Monday, Apr. 27, 1936

"Little Dark Scum"

Behind the Franco-British-Belgian staff talks in London last week loomed the large, disquieting question of just how potent the French air force really is.

One answer was recently given in the British magazine, The Aeroplane, by its expert, temperish editor and founder, Charles Grey Grey. As editor of the standard handbook, Jane's All the World's Aircraft, Mr. Grey is also the world's No. 1 air authority. As a trained engineer fascinated by the science of war, he is emphatically anti-French and pro-German. He opened his opinion of France's air establishment with a wild blast against France's case against Germany at the London Locarno Conference.

The German Government in Realmleader Hitler's proposals, Editor Grey felt, had been "full of peace and good will towards men" and, despite the fact that it is "at least an equal of any nation represented and definitely the superior of all but one [Britain]," it had been put into "the position of the prisoner in the dock facing a hostile jury. ..."

Editor Grey was enraged at France's supposed intention of sending French Moroccan troops to police the Rhineland. Cried he, "A typical example of French feminine mentality! . . . Suppose that France had demanded that we should allow niggers and Moors in French uniforms to garrison Margate, Dover, Folkestone, Eastbourne, Seaford, Brighton and Worthing. . . . As a purely ethnological fact one might argue that the fair-haired, blue-eyed Berbers of Morocco, and the Riffs, who are in fact the last remnants of the Teutonic Vandal Kingdom of Northern Africa, are better white men than the little dark scum of Southern France. . . ."

Getting down to facts, Editor Grey wrote: "The new generation, so to speak, of French bombers is a complete washout. . . . The French single-seat fighters are a washout also. . . . Year after year at the French Aero Show we have been shown the same high-speed French single-seat fighters.
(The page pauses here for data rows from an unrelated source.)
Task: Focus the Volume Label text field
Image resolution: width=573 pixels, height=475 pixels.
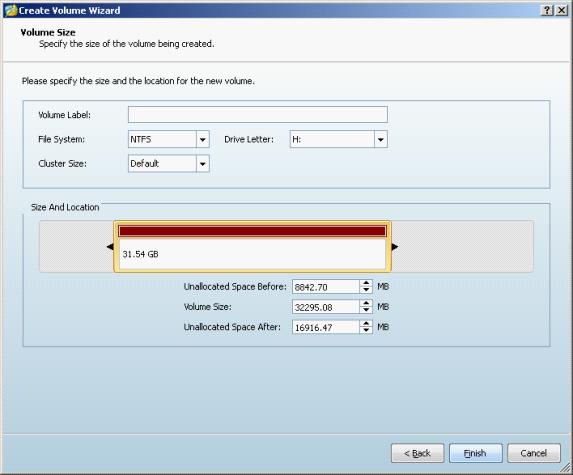Action: tap(258, 114)
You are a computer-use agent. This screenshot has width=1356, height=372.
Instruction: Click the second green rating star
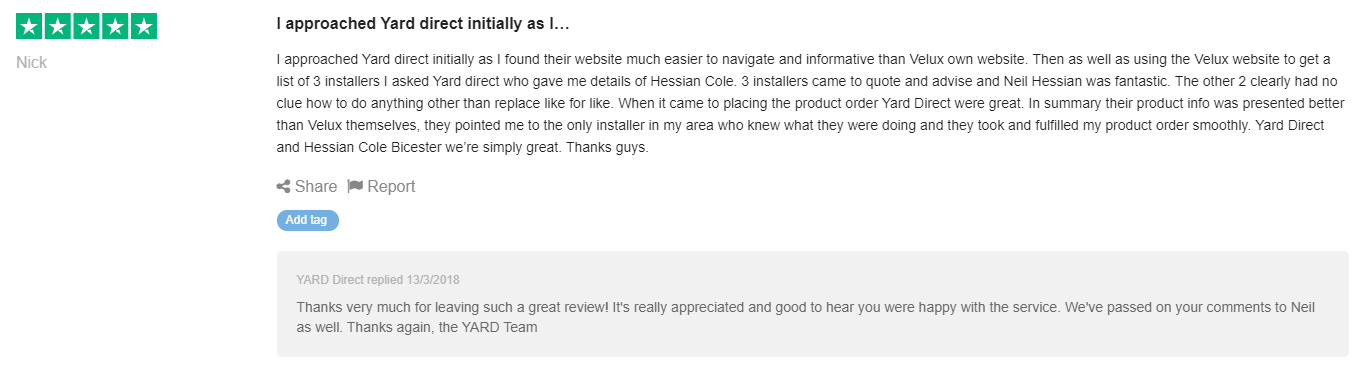[58, 27]
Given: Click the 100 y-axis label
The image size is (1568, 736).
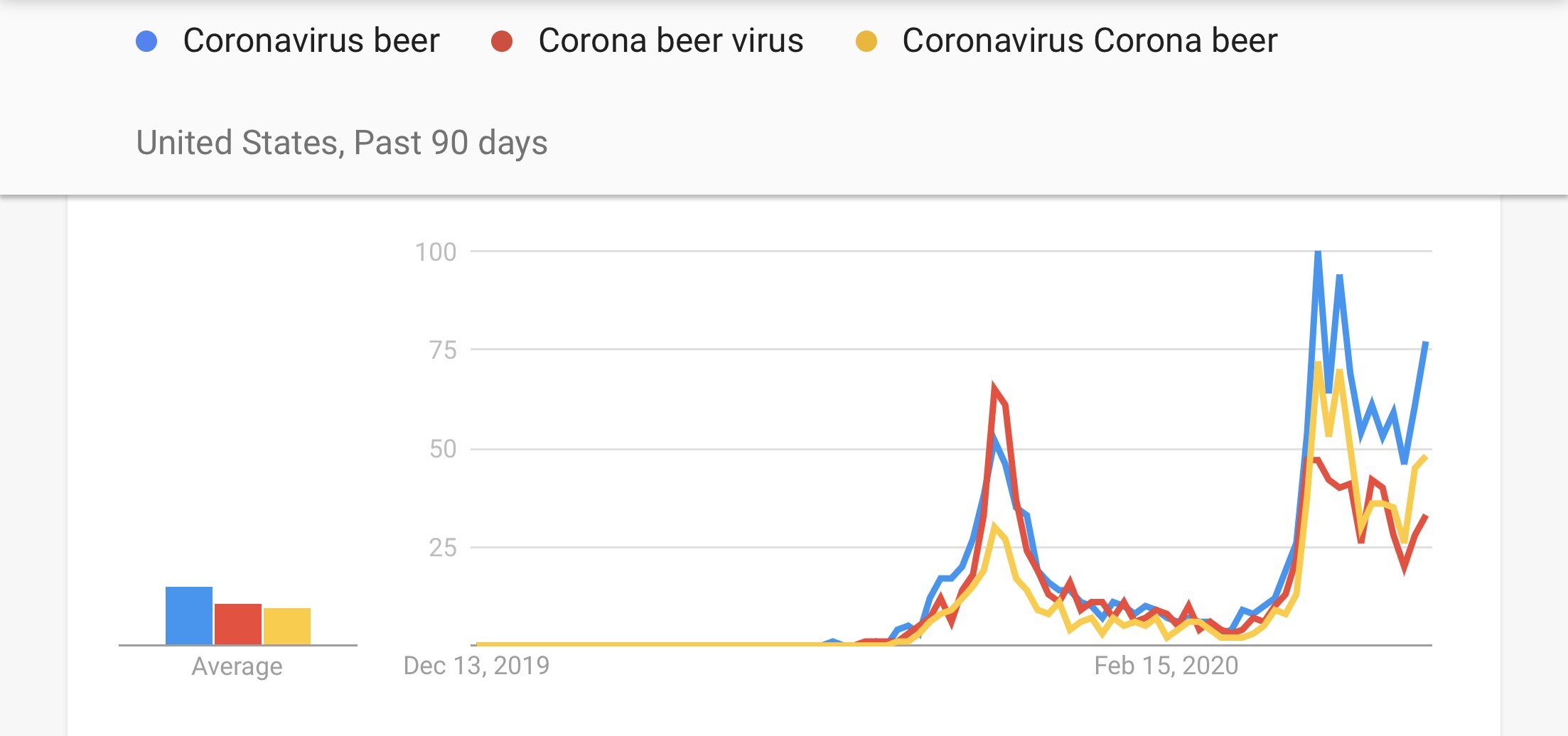Looking at the screenshot, I should coord(435,252).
We have been told quietly that they were only there for show and that the real things were at Villacoublay or Buc, just being tried out and just about to do wonderful things. But these wonderful machines have never appeared. . . . Our information, which is quite reliable, is that not one of the new French bombers can do more than 150 m.p.h. and most of them do not do anything like as much.

"Up against the new Heinkels [German] and the new Savoias [Italian], let alone our new Bristols, Faireys and Hawkers and Armstrongs, the French Air Force is a joke. . . ."

This was too strong for the French Government to let pass. It instructed its Ambassador at London to protest Aeroplane's wild slanders to the British Foreign Office. In the House of Commons Foreign Secretary Eden replied to a question: "On examining the article, I found that it contained a number of allegations of an offensive nature against France which were quite unfounded. ... I deplore such unfounded statements about friendly nations, which can only be regarded as mischievous and harmful to good international relations."

A contrary opinion concerning the French air force was given last November by the Journal of the German Association for League of Nations Questions. Then it totted up France's first-line planes at 2,061, noted 3,339 second-line planes and 1,043 first-line planes being built. Effective total: 6,000. It went on to show "proof of the successful efforts made by France in connection with military aviation" and concluded "French security at the present time is just as reliably assured in the air as it is, thanks to the French armaments, on land and at sea."

Editor Grey's own Jane's All the World's Aircraft for 1935 says: "One of the greatest difficulties with which we have had to contend ... is the steady growth of a policy of secrecy on the part of the Navy, Army and Air Service Authorities of all nations." He lists the present French air force effectives available for European service at 1,127; the British at 1,093.